Na rua, nos bares, nos concertos, nas sessões de gravação toscas e no calvário das visitas às editoras, António é acompanhado pelo jornalista brasileiro Luís Vitta (Augusto Madeira), seu amigo e admirador, misto de paladino entusiástico e agente informal, que tinha um programa, “Meia de Rock”. na Rádio Renascença, com Rui Pêgo e António Duarte. Vitta é, juntamente com Fernando Ataíde (Filipe Duarte), antigo colega de trabalho e amante de Variações, e dono da discoteca Trumps, que este reencontra, agora casado, em Lisboa, uma das personagens mais importantes deste filme em que João Maia consegue mostrar que a identidade única e a novidade absoluta que António Variações representava, pelo seu estilo e pela sua música, residiam na capacidade que ele tinha de harmonizar a aldeia e o cosmopolitismo, a tradição e a vanguarda, a música das suas raízes e as influências dos sons pop/rock/punk (e do fado, e do bolero, entre outros) desses anos 70 e 80.

[Veja imagens da rodagem de “Variações”:]

Um filme como “Variações” ficaria comprometido se a época em que se passa não fosse reconstituída com credibilidade. E há aqui um significativo esforço, dos cenários aos figurinos, sem esquecer a produção musical (o filme não usa o playback vocal ou instrumental, é Sérgio Praia que canta sempre e os músicos que o acompanham que tocam) e a fotografia com os tons da época de André Szankowski, para restaurar aos nossos olhos de forma convincente a Lisboa dos finais da década de 70 e dos primeiros anos da de 80. Um esforço que é ainda mais de aplaudir, se pensarmos como a cidade mudou vertigosamente desde então e já desapareceram a maior parte dos sítios por onde António Variações passou e atuou, desde o Rock Rendez Vous à sua própria barbearia, que já foi bazar e loja de todo o tipo.
────────────────────
» **REQUISITOS DO EXERCÍCIO**
**A)** Segundo o excerto, por que motivo o esforço de reconstituir a época merece ainda mais aplauso? Responda em uma a três frases.
**B)** De acordo com o excerto, que ator interpreta o jornalista Luís Vitta?
**C)** Por favor, atualize o excerto desde “[Veja imagens da” até “todo o tipo.”, inclusive, trocando “esforço” por “trabalho”.

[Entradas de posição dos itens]
────────────────────
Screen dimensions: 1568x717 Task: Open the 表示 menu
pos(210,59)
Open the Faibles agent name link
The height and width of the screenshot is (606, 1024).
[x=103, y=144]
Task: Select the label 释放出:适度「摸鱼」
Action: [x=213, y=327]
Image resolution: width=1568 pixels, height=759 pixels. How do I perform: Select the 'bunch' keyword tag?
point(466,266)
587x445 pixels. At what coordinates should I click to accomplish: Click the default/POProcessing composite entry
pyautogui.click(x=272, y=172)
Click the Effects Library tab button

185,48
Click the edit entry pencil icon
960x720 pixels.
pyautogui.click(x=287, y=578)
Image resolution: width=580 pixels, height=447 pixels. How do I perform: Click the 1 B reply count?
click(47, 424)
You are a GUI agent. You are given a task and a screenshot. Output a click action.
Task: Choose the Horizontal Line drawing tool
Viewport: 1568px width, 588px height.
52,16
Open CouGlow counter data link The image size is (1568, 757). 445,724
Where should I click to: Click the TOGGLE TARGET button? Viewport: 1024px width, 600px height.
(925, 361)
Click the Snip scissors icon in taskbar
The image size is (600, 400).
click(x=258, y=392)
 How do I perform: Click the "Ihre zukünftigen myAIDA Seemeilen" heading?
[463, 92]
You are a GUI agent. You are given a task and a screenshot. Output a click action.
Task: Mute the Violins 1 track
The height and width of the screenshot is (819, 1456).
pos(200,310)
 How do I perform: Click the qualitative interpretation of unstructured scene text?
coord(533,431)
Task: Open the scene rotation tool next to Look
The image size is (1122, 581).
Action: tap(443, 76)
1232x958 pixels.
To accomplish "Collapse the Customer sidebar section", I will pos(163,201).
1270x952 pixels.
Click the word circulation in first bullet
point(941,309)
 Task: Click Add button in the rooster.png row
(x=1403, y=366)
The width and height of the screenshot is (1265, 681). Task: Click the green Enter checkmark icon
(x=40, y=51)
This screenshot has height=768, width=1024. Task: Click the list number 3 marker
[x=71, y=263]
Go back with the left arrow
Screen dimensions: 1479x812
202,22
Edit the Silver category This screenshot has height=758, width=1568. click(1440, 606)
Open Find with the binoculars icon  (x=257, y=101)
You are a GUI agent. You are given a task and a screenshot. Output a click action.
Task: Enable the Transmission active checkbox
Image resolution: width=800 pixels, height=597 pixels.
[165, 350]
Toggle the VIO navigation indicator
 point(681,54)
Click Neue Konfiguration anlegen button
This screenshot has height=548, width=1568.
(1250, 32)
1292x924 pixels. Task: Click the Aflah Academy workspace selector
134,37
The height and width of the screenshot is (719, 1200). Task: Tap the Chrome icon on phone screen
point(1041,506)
────────────────────
» **RESPOSTAS ESCRITAS**
**A)** Porque a cidade de Lisboa mudou muito desde então, e a maior parte dos sítios por onde António Variações passou e atuou já desapareceu, do Rock Rendez Vous à sua própria barbearia.

**B)** Augusto Madeira.

**C)**
[Veja imagens da rodagem de “Variações”:]

Um filme como “Variações” ficaria comprometido se a época em que se passa não fosse reconstituída com credibilidade. E há aqui um significativo trabalho, dos cenários aos figurinos, sem esquecer a produção musical (o filme não usa o playback vocal ou instrumental, é Sérgio Praia que canta sempre e os músicos que o acompanham que tocam) e a fotografia com os tons da época de André Szankowski, para restaurar aos nossos olhos de forma convincente a Lisboa dos finais da década de 70 e dos primeiros anos da de 80. Um trabalho que é ainda mais de aplaudir, se pensarmos como a cidade mudou vertigosamente desde então e já desapareceram a maior parte dos sítios por onde António Variações passou e atuou, desde o Rock Rendez Vous à sua própria barbearia, que já foi bazar e loja de todo o tipo.